Arthur Hayes wrote directly in his latest essay in January, "The dominant narrative this year is privacy. ZEC will be the privacy beta. To outperform Bitcoin and Ethereum, I will sell BTC to fund my privacy position." His fund, Maelstrom, began building positions in Q3 2025.
Then in early May, Multicoin Capital's Tushar Jain doubled down publicly at Consensus. CoinDesk, in its March research, tagged ZEC with "encryption supremacy," arguing that privacy networks have become a dominant infrastructure. The logic chain behind this involves three simultaneous developments: AI's ability to batch de-anonymize user identities on transparent chains, quantum computing threats creating long-term uncertainty for existing wallet encryption systems, and on-chain quarterly transaction volume surpassing $100 billion for the first time, turning "wealth under the scrutiny of the entire network" into a genuine fear.
The proportion of ZEC's supply locked in shielded addresses has reached 30%, an all-time high. This represents quantifiable evidence of real privacy demand on-chain, no longer just literary narrative. The SEC formally closed its two-year-long investigation into the Zcash Foundation on May 20, without any enforcement recommendations. Robinhood has already listed ZEC, and expectations for Grayscale's ZEC ETF are building on the horizon.
Hayes predicts ZEC's market cap will ultimately reach 10% of Bitcoin's, implying a token price 15-20 times above its current level.
Unraveling the Cluster?
When will the cluster break?
The baijiu cluster broke in the A-share market after the 2021 Chinese New Year. The catalyst wasn't fundamental deterioration, but a shift in central bank policy, turning the market from a zero-sum game back into an incremental one. When the water in the pond starts increasing, no fish needs to crowd into the deepest corner anymore.
When will the crypto world's pond expand? This depends on when the Fed cuts rates, when ETF funds return, when stablecoin market caps hit new highs, and when traditional finance moves more money onto the chain.
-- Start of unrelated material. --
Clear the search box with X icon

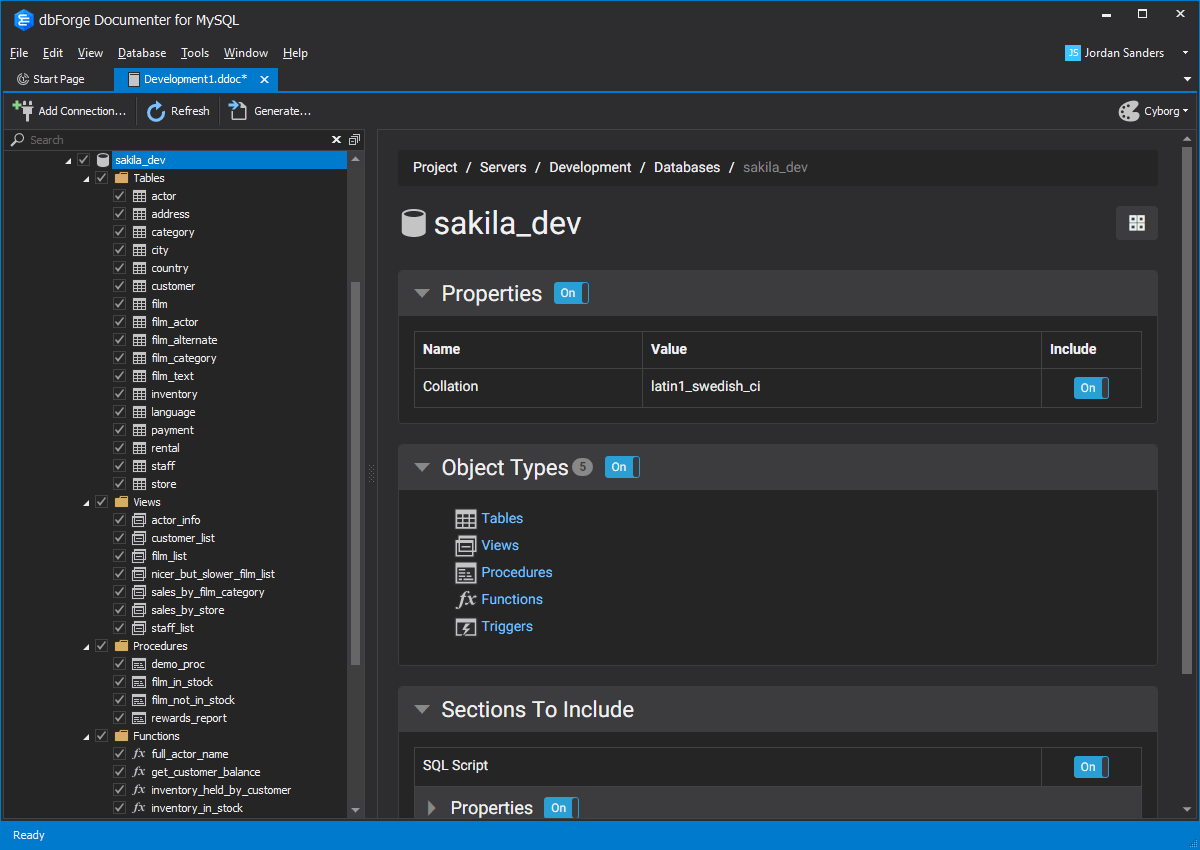click(x=337, y=140)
But another possibility requires vigilance: the cluster might self-destruct due to being "too tightly clustered." ZEC's open interest surged 40% in the past 24 hours to $1.3 billion. Such concentration itself is a risk signal. Hayes, Multicoin, retail traders, Robinhood users—everyone packed into the same trade—means any withdrawal of marginal buying power could trigger a cascading long squeeze. HYPE's funding rate has turned positive and continues to rise, with financing costs piling up.
The endpoint of a cluster is either the tide lifting all boats, with everyone taking profits together, or a stampede for the exit, where the last person in catches all the falling knives.
Where are we right now? No one can give a definitive answer. But there's one question worth asking for everyone reading this article:
If even David Hoffman has sold, that ETH still sitting in your wallet—do you hold it because you believe in it, or because you simply forgot it was there?
The next question is more practical: When a market only has two names left to cluster around, what will be the third name? Is it Aave? Maker? An undiscovered privacy L2? A high-performance chain that hasn't launched a token yet?
Those who think this through will be the first ones into the next cluster.
Those who can't figure it out will be the last ones holding the bag when the next cluster collapses.